**Task objective:**
Look for the word "agent" in the material below. Copy each line that has it.

**Data in this exercise:**
-- Opening Marker --

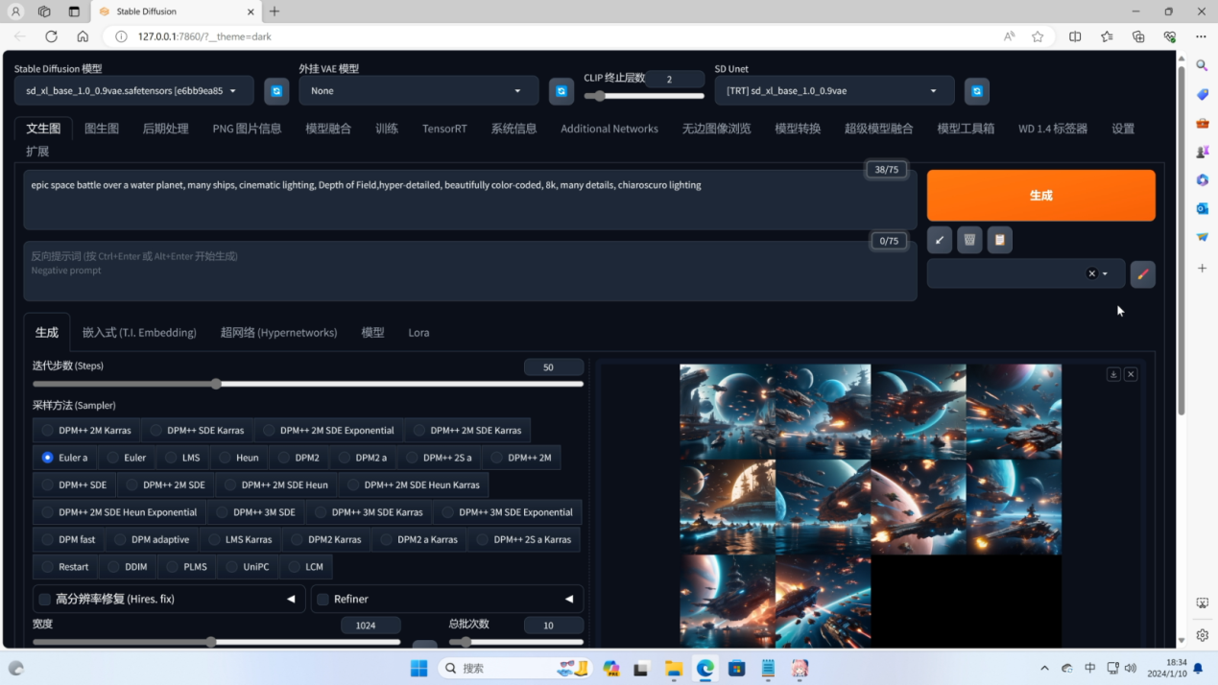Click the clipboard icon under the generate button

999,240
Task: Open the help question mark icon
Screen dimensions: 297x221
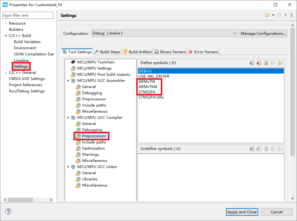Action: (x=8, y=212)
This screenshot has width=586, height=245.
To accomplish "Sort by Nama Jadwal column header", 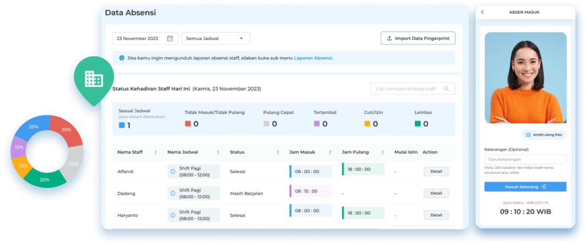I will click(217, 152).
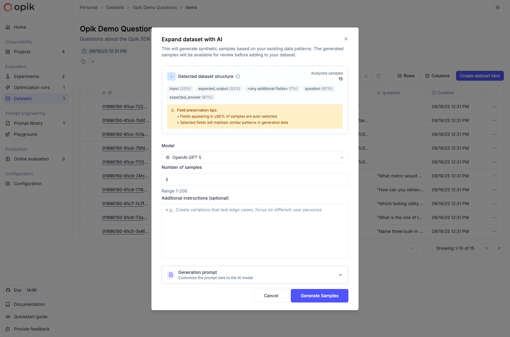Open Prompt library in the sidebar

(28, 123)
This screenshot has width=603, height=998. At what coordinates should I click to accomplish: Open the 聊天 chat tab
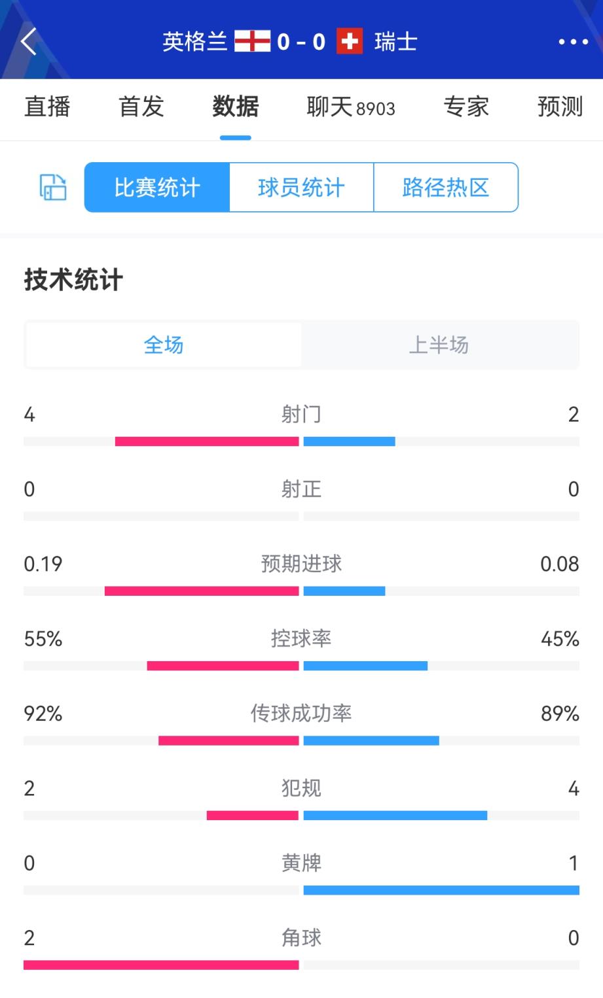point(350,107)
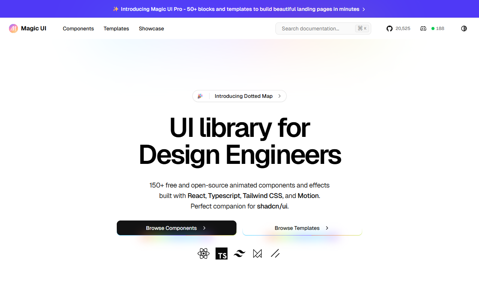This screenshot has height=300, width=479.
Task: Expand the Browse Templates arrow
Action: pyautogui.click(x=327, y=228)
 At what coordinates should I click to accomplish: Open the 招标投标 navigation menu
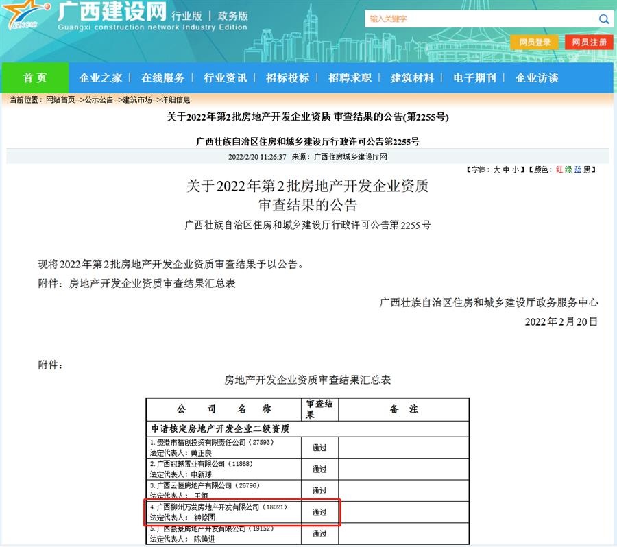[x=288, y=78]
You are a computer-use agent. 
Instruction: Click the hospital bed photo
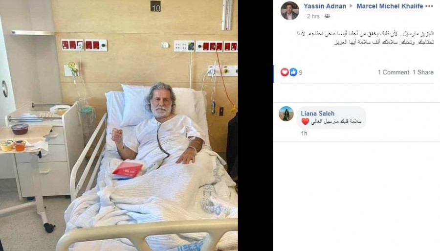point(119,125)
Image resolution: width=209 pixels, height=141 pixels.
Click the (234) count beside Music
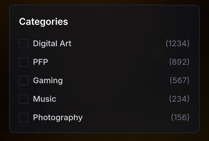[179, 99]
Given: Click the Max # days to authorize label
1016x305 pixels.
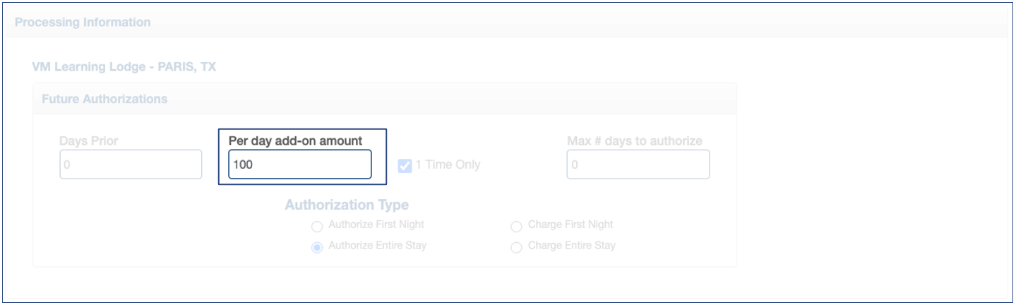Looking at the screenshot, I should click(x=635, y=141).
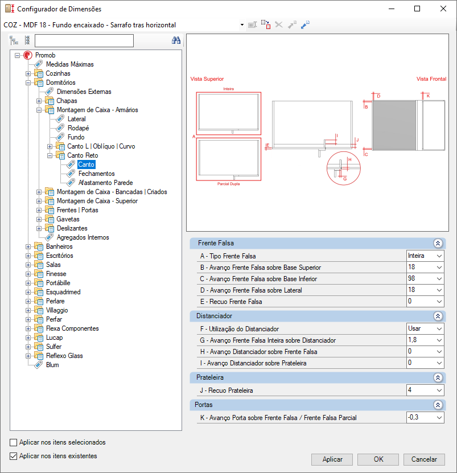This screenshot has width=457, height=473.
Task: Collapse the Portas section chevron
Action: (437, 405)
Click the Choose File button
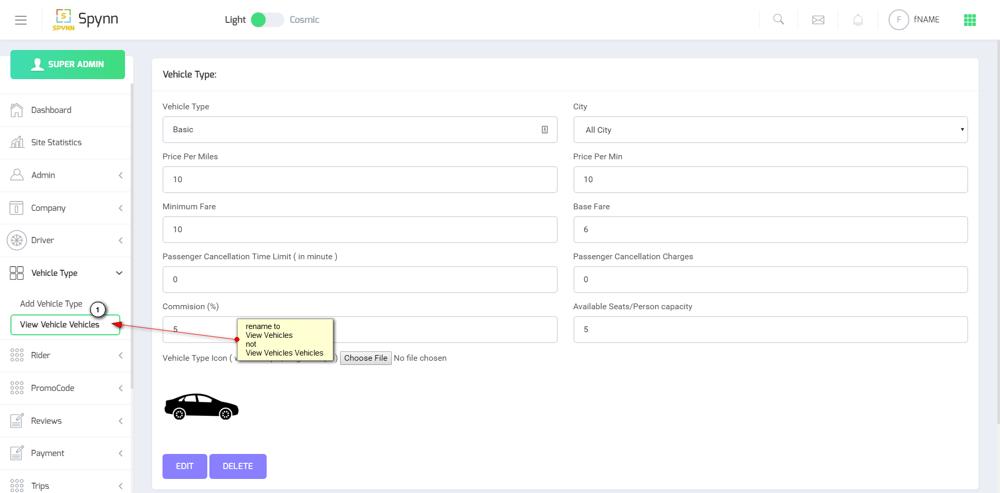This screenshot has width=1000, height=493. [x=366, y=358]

-- Closing Marker --
-- Opening Marker --

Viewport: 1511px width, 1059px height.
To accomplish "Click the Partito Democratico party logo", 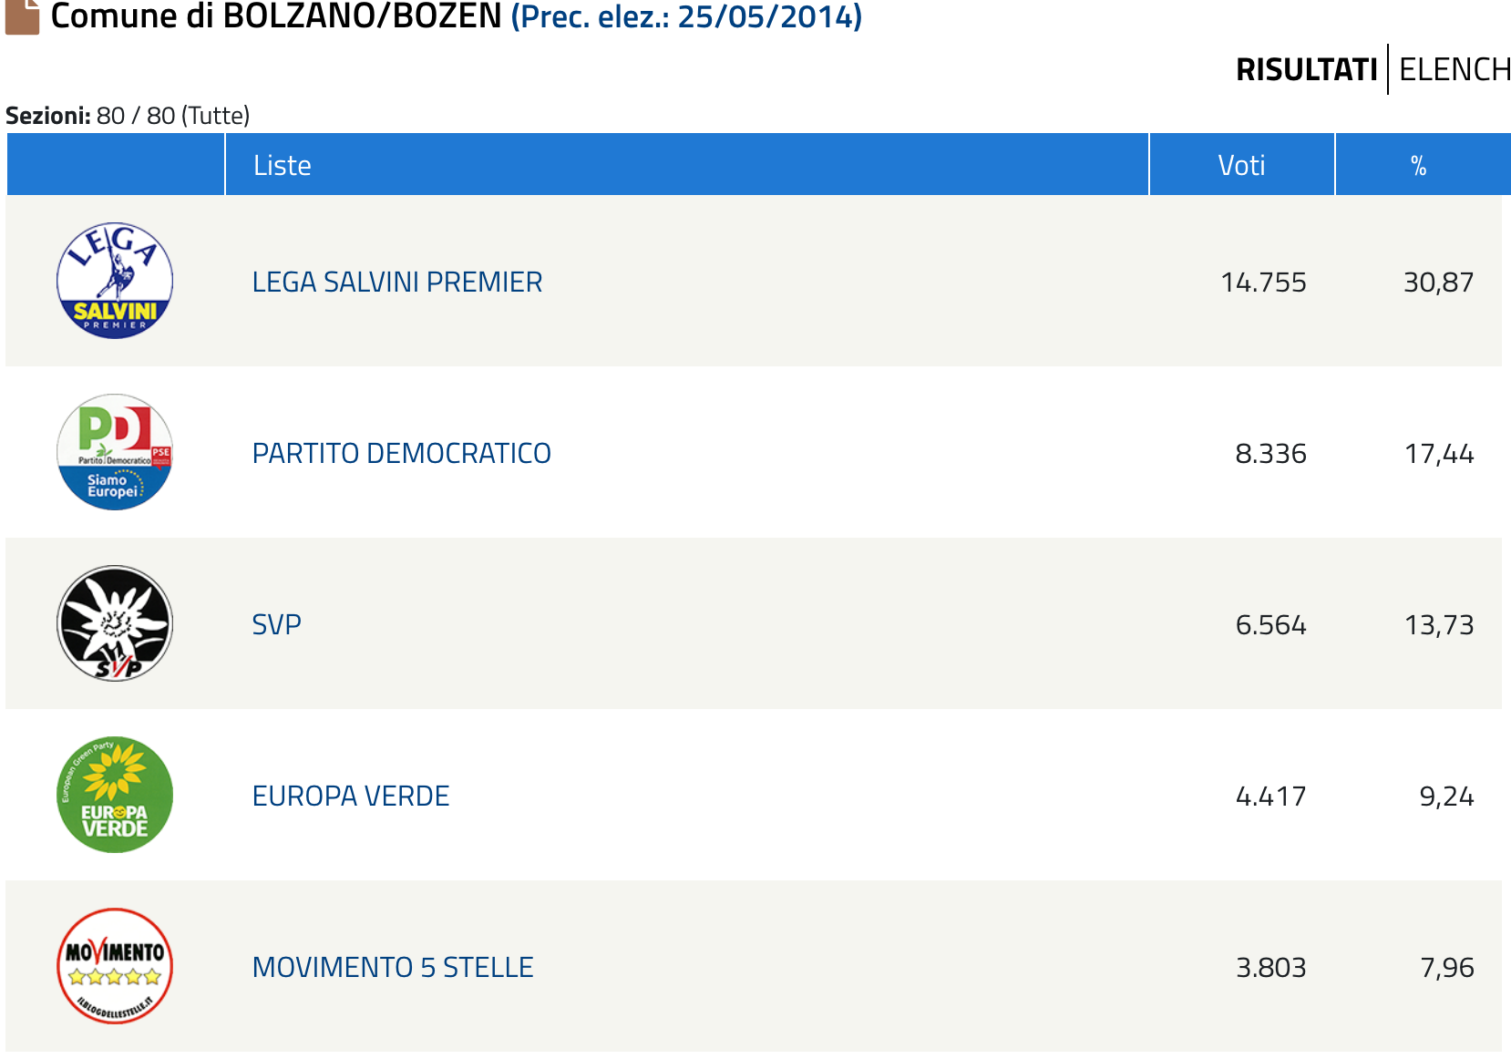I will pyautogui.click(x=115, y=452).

-- Closing Marker --
-- Opening Marker --

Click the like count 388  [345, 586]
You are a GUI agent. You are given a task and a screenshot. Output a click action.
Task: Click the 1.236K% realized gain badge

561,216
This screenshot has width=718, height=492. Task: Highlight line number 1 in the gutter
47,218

-- Closing Marker --

**Output for this task:**
You are a computer-use agent. 
You are a GUI agent. You are given a task and a screenshot. Output a click action.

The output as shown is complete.